### Article
|---|

[openstack-dev] [Neutron][LBaaS] Neutron LBaaS, Libra and "managed services"

Susanne Balle sleipnir012 at gmail.com
Tue Mar 25 11:59:26 UTC 2014


John, Brandon,

I agree that we cannot have a multitude of drivers doing the same thing or
close to because then we end-up in the same situation as we are today where
we have duplicate effort and technical debt.

The goal would be here to be able to built a framework around the drivers
that would allow for resiliency, failover, etc...

If the differentiators are in higher level APIs then we can have one a
single driver (in the best case) for each software LB e.g. HA proxy, nginx,
etc.

Thoughts?

Susanne


On Mon, Mar 24, 2014 at 11:26 PM, John Dewey <john at dewey.ws> wrote:

>  I have a similar concern.  The underlying driver may support different
> functionality, but the differentiators need exposed through the top level
> API.
>
> I see the SSL work is well underway, and I am in the process of defining
> L7 scripting requirements.  However, I will definitely need L7 scripting
> prior to the API being defined.
> Is this where vendor extensions come into play?  I kinda like the route
> the Ironic guy safe taking with a "vendor passthru" API.
>
> John
>
> On Monday, March 24, 2014 at 3:17 PM, Brandon Logan wrote:
>
>  Creating a separate driver for every new need brings up a concern I have
> had.  If we are to implement a separate driver for every need then the
> permutations are endless and may cause a lot drivers and technical debt.
>  If someone wants an ha-haproxy driver then great.  What if they want it to
> be scalable and/or HA, is there supposed to be scalable-ha-haproxy,
> scalable-haproxy, and ha-haproxy drivers?  Then what if instead of doing
> spinning up processes on the host machine we want a nova VM or a container
> to house it?  As you can see the permutations will begin to grow
> exponentially.  I'm not sure there is an easy answer for this.  Maybe I'm
> worrying too much about it because hopefully most cloud operators will use
> the same driver that addresses those basic needs, but worst case scenarios
> we have a ton of drivers that do a lot of similar things but are just
> different enough to warrant a separate driver.
>  ------------------------------
> *From:* Susanne Balle [sleipnir012 at gmail.com]
> *Sent:* Monday, March 24, 2014 4:59 PM
> *To:* OpenStack Development Mailing List (not for usage questions)
> *Subject:* Re: [openstack-dev] [Neutron][LBaaS] Neutron LBaaS, Libra and
> "managed services"
>
>   Eugene,
>
>  Thanks for your comments,
>
>  See inline:
>
>  Susanne
>
>
>  On Mon, Mar 24, 2014 at 4:01 PM, Eugene Nikanorov <
> enikanorov at mirantis.com> wrote:
>
> Hi Susanne,
>
>  a couple of comments inline:
>
>
>
>
> We would like to discuss adding the concept of "managed services" to the
> Neutron LBaaS either directly or via a Neutron LBaaS plug-in to Libra/HA
> proxy. The latter could be a second approach for some of the software
> load-balancers e.g. HA proxy since I am not sure that it makes sense to
> deploy Libra within Devstack on a single VM.

|---|

### Exercise requirements
1. In the LBaaS thread, why does Susanne say there cannot be many drivers doing the same or nearly the same thing? Answer in one to three sentences.
2. Answer these questions from the LBaaS thread, one per line:
(a) Which software load balancers does Susanne name as examples that could each have a single driver?
(b) What kind of requirements is John in the process of defining?
(c) Besides spinning up processes on the host machine, where does Brandon suggest the load balancer might be housed?
3. Resume the LBaaS thread after its last sentence, in the same style.
The data that comes next is from a separate source and has no connection to the LBaaS thread.

### Data excerpt

|---|

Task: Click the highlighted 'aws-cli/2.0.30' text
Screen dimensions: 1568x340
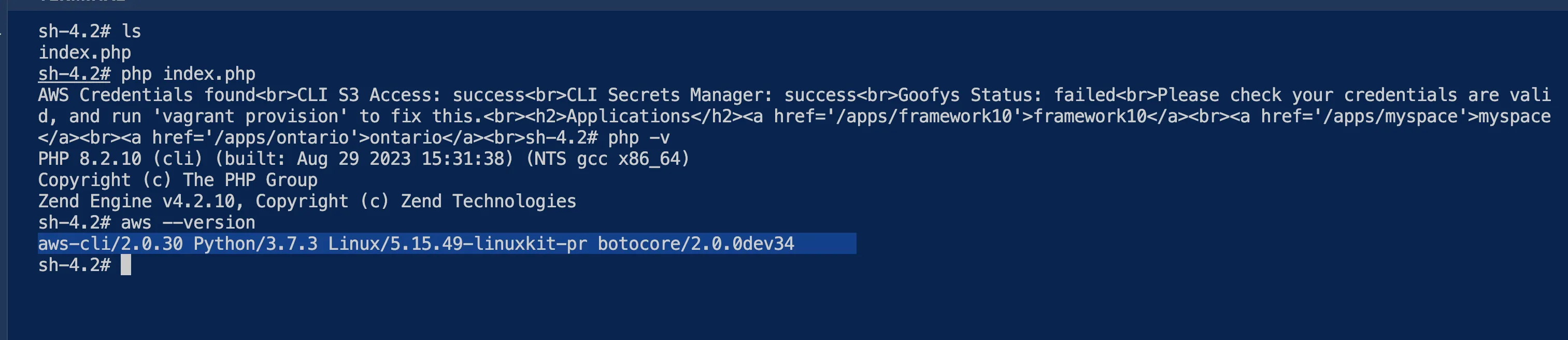Action: [110, 244]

|---|

### Answer set
1. Many drivers doing the same or nearly the same thing would lead back to the situation that already exists. That situation has duplicate effort and technical debt.

2.
(a) HA proxy and nginx.
(b) L7 scripting requirements.
(c) In a nova VM or a container.

3.
>
>
>
> Currently users would have to deal with HA, resiliency, monitoring and
> managing their load-balancers themselves.  As a service provider we are
> taking a more managed service approach allowing our customers to consider
> the LB as a black box and the service manages the resiliency, HA,
> monitoring, etc. for them.
>
>
>
>   As far as I understand these two abstracts, you're talking about making
> LBaaS API more high-level than it is right now.
> I think that was not on our roadmap because another project (Heat) is
> taking care of more abstracted service.
> The LBaaS goal is to provide vendor-agnostic management of load balancing
> capabilities and quite fine-grained level.
> Any higher level APIs/tools can be built on top of that, but are out of
> LBaaS scope.
>
>
>  [Susanne] Yes. Libra currently has some internal APIs that get triggered
> when an action needs to happen. We would like similar functionality in
> Neutron LBaaS so the user doesn't have to manage the load-balancers but can
> consider them as black-boxes. Would it make sense to maybe consider
> integrating Neutron LBaaS with heat to support some of these use cases?
>
>
>
>
> We like where Neutron LBaaS is going with regards to L7 policies and SSL
> termination support which Libra is not currently supporting and want to
> take advantage of the best in each project.
>
> We have a draft on how we could make Neutron LBaaS take advantage of Libra
> in the back-end.
>
> The details are available at:
> https://wiki.openstack.org/wiki/Neutron/LBaaS/LBaaS%2Band%2BLibra%2Bintegration%2BDraft
>
>
>  I looked at the proposal briefly, it makes sense to me. Also it seems to
> be the simplest way of integrating LBaaS and Libra - create a Libra driver
> for LBaaS.
>
>
>  [Susanne] Yes that would be the short team solution to get us where we
> need to be. But We do not want to continue to enhance Libra. We would like
> move to Neutron LBaaS and not have duplicate efforts.
>
>
>
>
>  While this would allow us to fill a gap short term we would like to
> discuss the longer term strategy since we believe that everybody would
> benefit from having such "managed services" artifacts built directly into
> Neutron LBaaS.
>
> I'm not sure about building it directly into LBaaS, although we can
> discuss it.
>
>
>  [Susanne] The idea behind the "managed services" aspect/extensions would
> be reusable for other software LB.
>
>
>   For instance, HA is definitely on roadmap and everybody seems to agree
> that HA should not require user/tenant to do any specific configuration
> other than choosing HA capability of LBaaS service. So as far as I see it,
> requirements for HA in LBaaS look very similar to requirements for HA in
> Libra.
>
>
>  [Susanne] Yes. Libra works well for us in the public cloud but we would
> like to move to Neutron LBaaS and not have duplicate efforts: Libra and
> Neutron LBaaS. We were hoping to be able to take the best of Libra and add
> it to Neutron LBaaS and help shape Neutron LBaaS to fit a wider spectrum of
> customers/users.
>
>
>
> There are blueprints on high-availability for the HA proxy software
> load-balancer and we would like to suggest implementations that fit our
> needs as services providers.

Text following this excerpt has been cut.